Yıllar öncesinde termal suyunun tanıtımda büyük emeği geçen Ercan Malkoç Kırşehir’in termal suyu var, beş yıldızlı otelleri neden olmasın deyip ağ bayır seyir tepesine termal öteli inşa ediyor.
Kırşehir’e hizmet etmek için çalışan iş insanlarının önü açılmalı.
Yapacağı yatırımlarda ilin seçilmişleri, atanmışları ve oda başkanları yanında olmalı.
Yalnız başına kimseden yardım görmeden ilimize kıymetli eserler kazandıran Malkoça “ilimizin seçilmişlerinden iliği olmasa da benim gönlüm Kırşehir sevdası” diyor.
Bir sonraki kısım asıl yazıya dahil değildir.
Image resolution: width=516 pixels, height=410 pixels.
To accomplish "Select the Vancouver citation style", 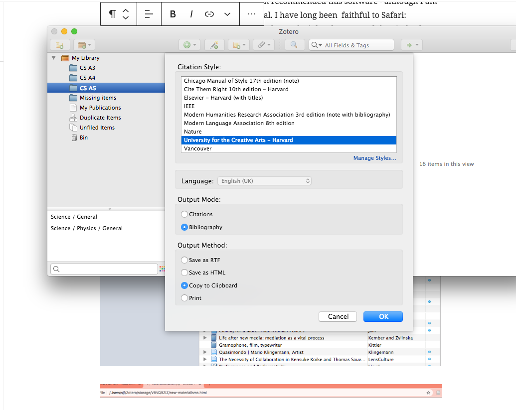I will 197,148.
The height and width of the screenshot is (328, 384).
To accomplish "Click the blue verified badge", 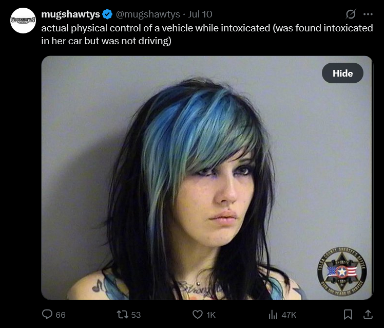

“Ankara’da yaşasam da yatırımlarımı şirin Kırşehir’e yapmaktan mutlu olmaktayım.
Kırşehir benim doğduğum ana vatanım, babamın, Atalarımın yurdu bunun için Kırşehir sevdası bizim gönlümüzde hiç çıkmadı”.
Dünyanın değeri Kırşehir’in gururu büyük ozanının anısına yaptığım bu Neşet Ertaş türkü bahçesi buğun değil yılarca yaşayacaktır.
Türkiye’de bir ilk Neşet Ertaş Türkü Bahçası’nı ziyaret edenler, Ertaş’ın kendi sesinden eserlerini dinleme fırsatı buluyor.
Gönüllerin türkü adamı abdal geleneğinin belki son halkası Beslendiği ata geleneği dolayısıyla gözü tok, gönlü zengin olan Neşet Ertaş, mütevazı yaşamı, sevgi, saygı ve hoşgörüyü ön planda tutan tavırlarıyla hatırlanıyor.
Ozanın, her konserinden önce sevenlerine söylediği "Ayaklarınızın türabı, gönüllerinizin hizmetçisiyim" sözleri ise sevenlerinin hafızasından silinmiyor.
Aslında Türkiye’mizin her bir noktası ayrı bir değer taşıyor.
Her bir noktası birbiri kadar kıymetli, birbiri kadar güzeldir.
Kırşehir’imizde o güzellikler içerisinde gerçekten dünden bugüne tarihi yapılarıyla, doğal güzellikleriyle ön plana çıkan nadide bir şehrimizdir. Keşfedilmemiş birçok yönü ve özelliği olan bir şehirde yaşıyoruz.
Sahip olduğu eserleriyle, miras niteliğinde değerleriyle, Bozkırın tezenesi Neşet Ertaş'ın temsil ettiği Abdal kültüründen gelen sanatçılarıyla bilinen ve müzik alanında UNESCO Yaratıcı Şehirler Ağı'na Türkiye'den dâhil olan ilk şehir.
Kırşehir, Selçuklu ve Osmanlı devletleri zamanlarından kalan tarihi eserleri ve kazı alanlarıyla adeta açık hava müzesini gibi.
Bu güzel şehrin sahipleri sesiz olunca Kırşehir gereği gibi tanıtılamıyor sesi duyurulmuyor.
Seçilmişler Ankara’da gelmiyorlar.
Seçilmiş başkan benim hizmet alanımda değil diyor.
Oda temsilcileri ise bu işin hiç yanına gelmiyor.
Kırşehir sevdalısı iş insanları da gücü kadar ilini tanıtmak için gayretini veriyor.
Kırşehir Ercan malkoç gibi lafta değil gönülde şirin şehir âşıklarının yanında olup iline yatırım kazandırmalı
Kırşehir tarihi bir şehir Hitit, Firik, Bizans, Selçuklu ile Osmanlı dönemlerinden kalma tarihi değerleri ve kaplıca tedavisi imkânlarıyla ön plana bir türlü çıkamıyor.
Selçuklunun ticari şehri konumunda, Osmanlı devletinin mayası olmuş, Şeyh Edebali'nin doğup büyüdüğü, Osmanlı'nın temelini oluşturan Ahilik teşkilatının piri Ahi Evran-ı Veli'nin yaşadığı Kırşehir bir türlü değerlendirilemiyor.
Cacabey Gökbilim Medresesi'ni bünyesinde barındırması.
Sekiz yüz yıl önce eserlerini Türkçe yazmasıyla bilinen Âşık Paşa vakıf hizmetlerinin Anadolu'ya yayılmasına katkı sağlayan Şeyh Süleyman Türkmani'nin türbesinin bulunması nedeniyle Anadolu'nun önemli tarihi kentleri arasında yer alıyor olması yetmiyor.
Bu değerleri dünyaya ve Türkiye’ye tanıtmak gerekiyor.
Şehrin tarihi cevherlerini gün yüzüne çıkarmadıktan sonra kim bilir sizin cevherlerinizi.